It's not very often that an explorer encounters an untouched location such as this one. Society has demonstrated that once a building becomes vacant, it's fit to be vandalized, spray painted, stolen from and even burned to the ground.
This property was built in the late 1800's as a private home. The cost was $13,000 which might seem ridiculously low but at the time it was approximately six times the cost of other homes. The owner of the home was a successful businessman who earned his wealth in the lumber and rubber trades.
The second floor was constructed with a desk where the businessman could keep watch out the windor over the operations at his rubber factory. The billiards room on the main floor had a service bell where the master could fetch a butller to bring him and his guests drinks. There is great attention to detail in the woodwork throughout the home.

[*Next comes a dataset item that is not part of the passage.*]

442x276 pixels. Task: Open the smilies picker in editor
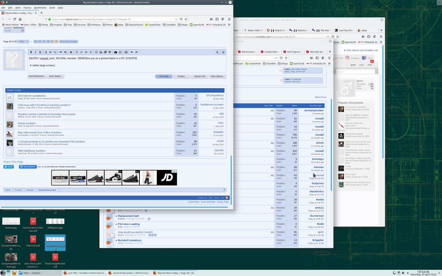[x=96, y=52]
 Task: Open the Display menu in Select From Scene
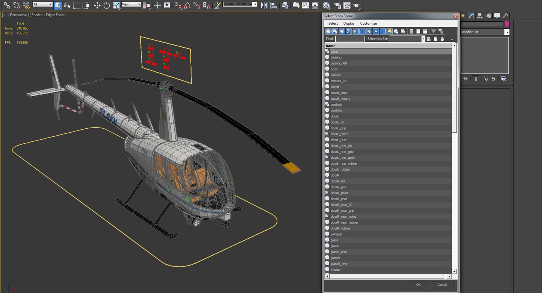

In the mid 1940's the home was repurposed into a funeral home which served that function until 2015 when the business amalgamated operations and closed this location.
The attic is now cleaned out but it used to contain records on funerals that dated back to the 1940's.
The property still has active electricity and all doors are locked up.
Chapel where funeral services would be held.
A vew from the attic. It was very hot up here. At one time boxes of old funeral records were found up here.
Elegant woodwork is found throughout the house
Intricate details found on the staircase nevel post
Look at the details in this stained glass window
The embalming room in the funeral home. This is what goes on behind the scenes and may be disturbing to some viewers.
The RGB lighting allowed make up to be applied to the body.